By JOHN CURRAN,
MONTPELIER, Vt. (Feb. 29) - More than two decades after the United States established a uniform drinking age of 21, a nascent movement is afoot to allow 18- to 20-year-olds to legally buy alcohol under some circumstances.
Proponents say the higher age hasn't kept young people from consuming alcohol
and has instead driven underage consumption underground, particularly on college
"Our laws aren't working. They're not preventing underage drinking. What they're doing is putting it outside the public eye," Vermont state Senator Hinda Miller said. "So you have a lot of kids binge drinking. They get sick, they get scared and they get into trouble and they can't call because they know it's illegal."
On Thursday, a committee of the Vermont Senate approved Miller's bill to have a task force weigh the pros and cons of rolling back the drinking age and make a recommendation to the Legislature early next year.
Organizations and lawmakers in other states are toying with similar ideas.

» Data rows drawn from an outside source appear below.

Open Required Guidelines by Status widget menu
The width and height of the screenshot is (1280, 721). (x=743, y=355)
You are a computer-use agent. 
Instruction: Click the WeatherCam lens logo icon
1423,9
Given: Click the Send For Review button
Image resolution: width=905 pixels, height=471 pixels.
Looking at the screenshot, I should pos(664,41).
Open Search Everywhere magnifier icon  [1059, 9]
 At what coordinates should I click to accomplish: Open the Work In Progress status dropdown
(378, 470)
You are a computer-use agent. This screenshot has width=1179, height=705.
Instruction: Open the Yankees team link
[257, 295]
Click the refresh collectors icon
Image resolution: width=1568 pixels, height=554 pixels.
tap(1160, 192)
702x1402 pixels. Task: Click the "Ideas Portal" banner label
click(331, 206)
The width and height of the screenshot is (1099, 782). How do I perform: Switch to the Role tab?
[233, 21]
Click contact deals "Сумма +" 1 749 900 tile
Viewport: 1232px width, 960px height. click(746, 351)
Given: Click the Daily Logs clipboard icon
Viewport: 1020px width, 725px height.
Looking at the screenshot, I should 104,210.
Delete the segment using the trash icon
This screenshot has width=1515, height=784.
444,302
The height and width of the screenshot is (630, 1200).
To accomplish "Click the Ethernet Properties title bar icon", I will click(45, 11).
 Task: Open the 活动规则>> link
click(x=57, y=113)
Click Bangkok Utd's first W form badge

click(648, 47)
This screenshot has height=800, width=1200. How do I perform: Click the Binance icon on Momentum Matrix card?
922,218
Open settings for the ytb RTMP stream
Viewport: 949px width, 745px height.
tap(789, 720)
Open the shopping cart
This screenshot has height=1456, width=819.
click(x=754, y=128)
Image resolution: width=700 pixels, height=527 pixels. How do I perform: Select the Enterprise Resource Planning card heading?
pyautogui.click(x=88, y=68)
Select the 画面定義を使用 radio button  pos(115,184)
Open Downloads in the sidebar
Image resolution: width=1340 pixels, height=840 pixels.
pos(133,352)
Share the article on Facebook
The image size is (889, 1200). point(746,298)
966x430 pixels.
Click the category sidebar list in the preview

In South Dakota, Flandreau lawyer N. Bob Pesall has drafted an initiative petition to allow 19- and 20-year-olds to legally buy beer no stronger than 3.2 percent alcohol.
In Missouri, a group is using the Internet social networking sites Facebook and Meetup to try to collect more than 100,000 signatures to get a measure on the ballot to lower the drinking age to 18.
In South Carolina and Wisconsin, lawmakers have proposed allowing active duty military personnel younger than 21 to buy alcohol. A similar proposal was rejected last year in New Hampshire.
And last year, former Middlebury College president John McCardell started Choose Responsibility, a nonprofit that favors allowing 18-to 20-year-olds to legally buy booze once they've completed an alcohol education program.
"We don't simply advocate the lower age, but believe mandatory alcohol education and licensing with very strict enforcement for violations of the state's alcohol laws might work," McCardell said.
Mothers Against Drunk Driving and others call this folly to even consider, saying the higher age limit has saved thousands of lives since the 1984 enactment of the National Minimum Drinking Age Act. The act required states to raise the age to 21 or lose federal transportation money. South Dakota was the last state to comply, in 1988.
Vermont voted to raise the age in 1985, and in the ensuing 20 years, alcohol-related traffic fatalities dropped by 40 percent, according to Vermont State Police.
"Is there any significant support in the U.S. Congress for changing the law? We don't see that," said Chuck Hurley, CEO of MADD.
Typically, when states flirt with the idea, they quickly abandon it for fear of losing the highway funding, he said.
Vermont stands to lose about $17 million a year if it were to flout the federal government and lower the drinking age.
McCardell said an effort is under way to persuade Congress to grant waivers exempting states from financial penalty if they lower the age.
"If Congress would grant a waiver, the states would be willing to try something, and at least then we could get some evidence and see whether things are better or worse," he said Thursday.
Politically, it's a hard sell, in part because there are other public health hazards associated with excessive alcohol consumption, not just highway fatalities.
But proponents of a younger drinking age say alcohol-related highway fatalities were dropping before the legal drinking age was lowered, and argue underground drinking presents its own risks.
In 2006, 28.3 percent of youngsters aged 12 to 20 said they'd had a drink in the
past month and 19 percent were defined as binge drinkers, according to the U.S.
Department of Health and Human Services' National Survey on Drug Use and Health.
The survey defined a binge drinker as someone who, in the past month, had drunk
five or more alcoholic beverages within several hours.